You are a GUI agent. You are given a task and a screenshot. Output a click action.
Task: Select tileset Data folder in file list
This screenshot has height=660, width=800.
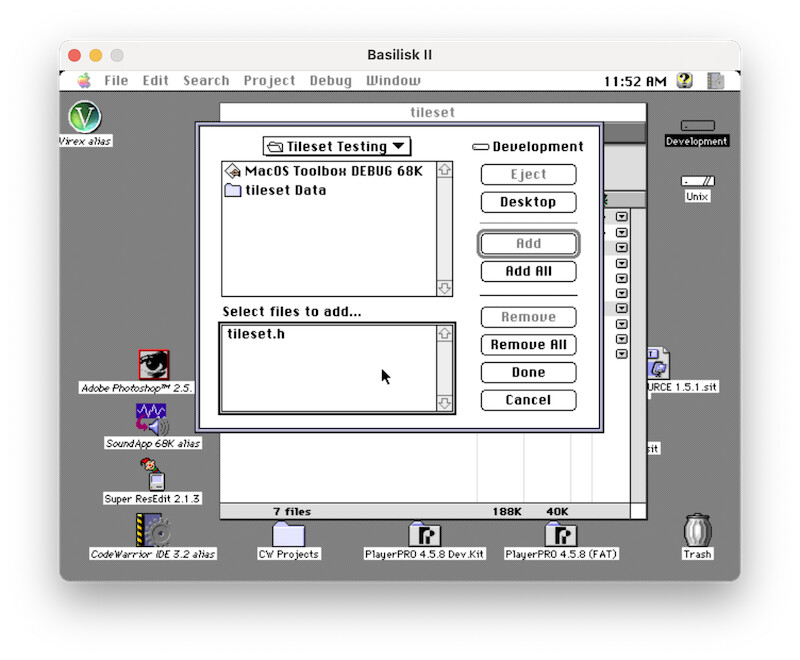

---

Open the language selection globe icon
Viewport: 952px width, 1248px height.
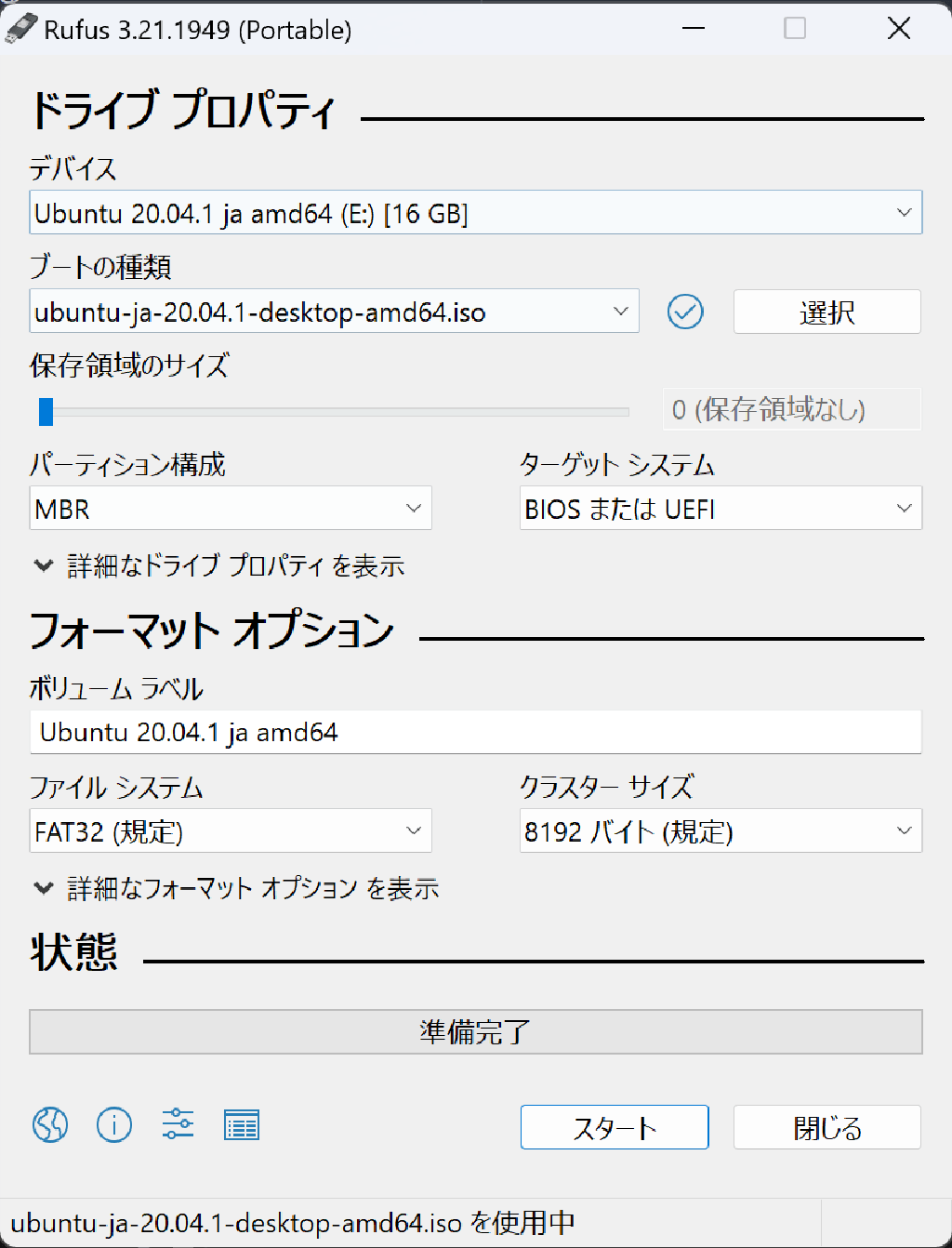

**YOUR TASK**
Considering each line of the records on its own, count those that contain "height" and give only that number.

**RESPONSE TO THIS EXERCISE**
2